In fact, moving is performed by playing an animation! And various animations (such as recoils, jumps, and falls) may move the character. So the only difference between Goto and Animate is that Goto is playing an animation while heading towards some specific destination, while Animate just plays the animation, which may have a side effect of moving the character to some arbitrary position.
The tricky part of modeling character behavior is determining when to switch between these two states, and what parameters to set. Which destination should the A.I. go to? Where is the destination? Which animation should the A.I. play? Should the animation play once, or should it loop? The logic determining when to transition from one state to another, and which parameters to specify need to live somewhere. This logic may be written directly into the C++ code of the states themselves, or may be external in some kind of table or script file, or it may be represented visually in some kind of graphical FSM visualization tool. However the logic is specified, in all of these cases it has to be specified manually by a programmer or designer.

........

# [LIST OF TASKS]
1. Rewrite the paragraph of the passage on A.I. character states that begins "The tricky part of modeling character behavior" as a short bulleted list that keeps its main facts.
2. List the questions posed in the passage on A.I. character states about the parameters to set.

# [EXTRACTED ENTRIES]
........

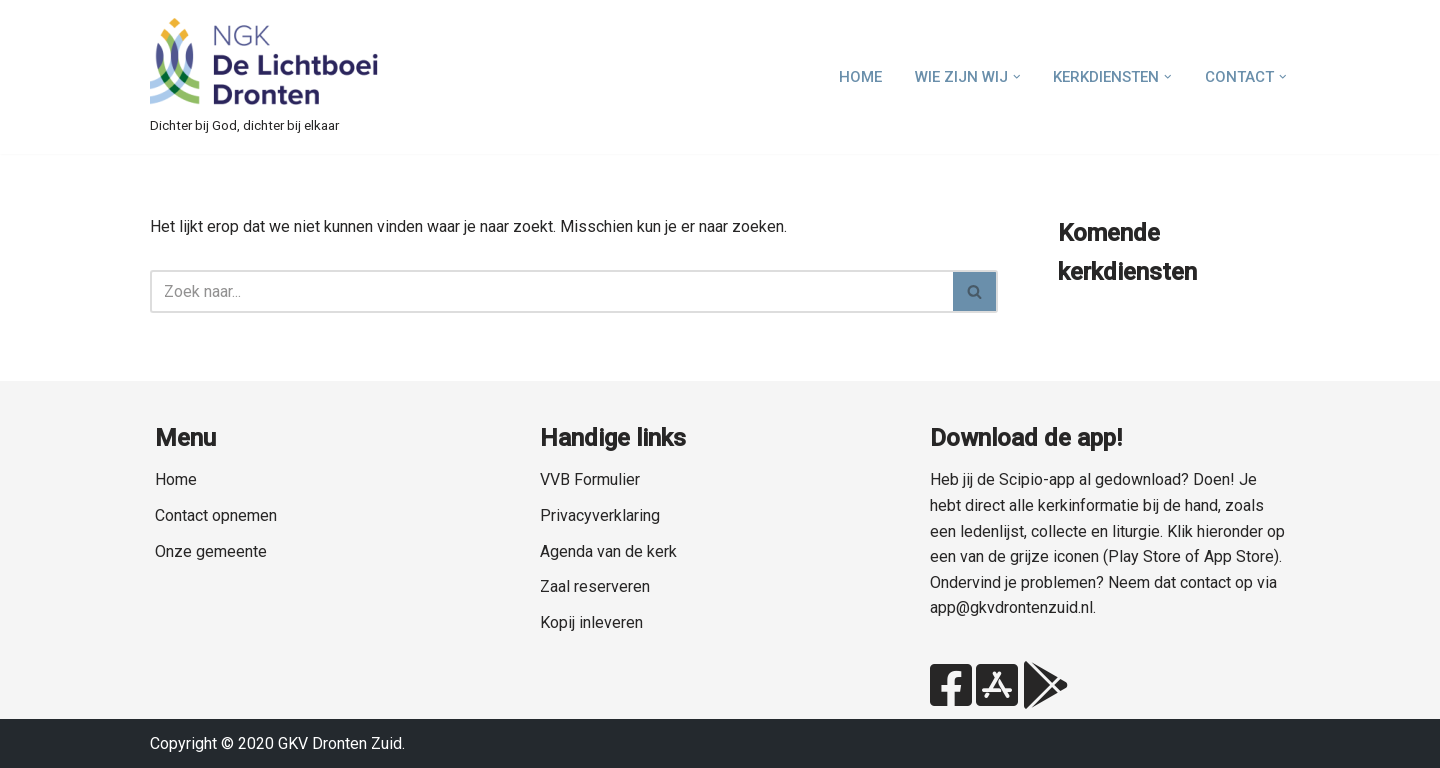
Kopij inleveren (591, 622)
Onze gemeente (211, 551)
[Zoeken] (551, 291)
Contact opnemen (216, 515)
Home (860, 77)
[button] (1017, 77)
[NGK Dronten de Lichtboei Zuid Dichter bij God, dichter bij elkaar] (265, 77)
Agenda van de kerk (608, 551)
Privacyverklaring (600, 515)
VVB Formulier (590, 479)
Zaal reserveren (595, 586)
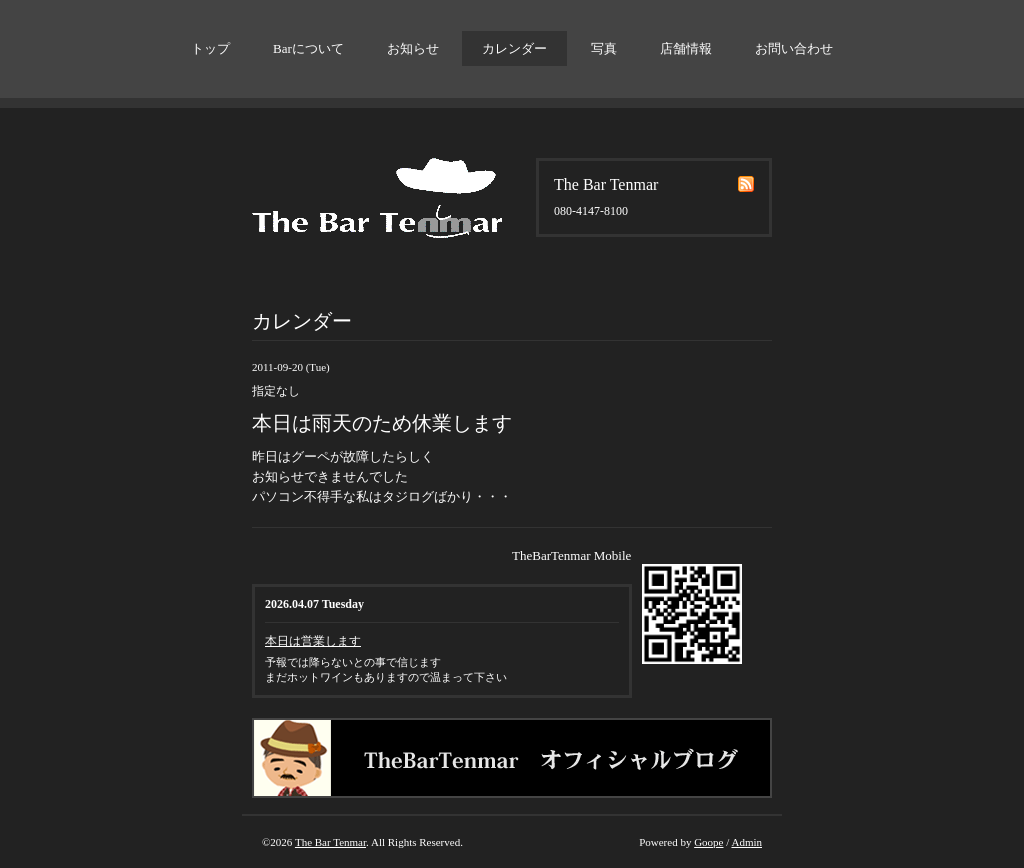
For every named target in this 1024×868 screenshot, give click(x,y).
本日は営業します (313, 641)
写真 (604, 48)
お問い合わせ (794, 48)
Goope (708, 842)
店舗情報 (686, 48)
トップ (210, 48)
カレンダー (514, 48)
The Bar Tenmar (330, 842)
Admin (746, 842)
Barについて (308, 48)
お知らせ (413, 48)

........

# [TASK ANSWERS]
1.
- The hard part of modeling character behavior is deciding when to switch between the two states and which parameters to set.
- Parameters include the destination and which animation to play, and whether it plays once or loops.
- The transition and parameter logic must live somewhere: in the states' C++ code, in an external table or script file, or in a graphical FSM visualization tool.
- In every case, a programmer or designer has to specify it manually.

2.
- Which destination should the A.I. go to?
- Where is the destination?
- Which animation should the A.I. play?
- Should the animation play once, or should it loop?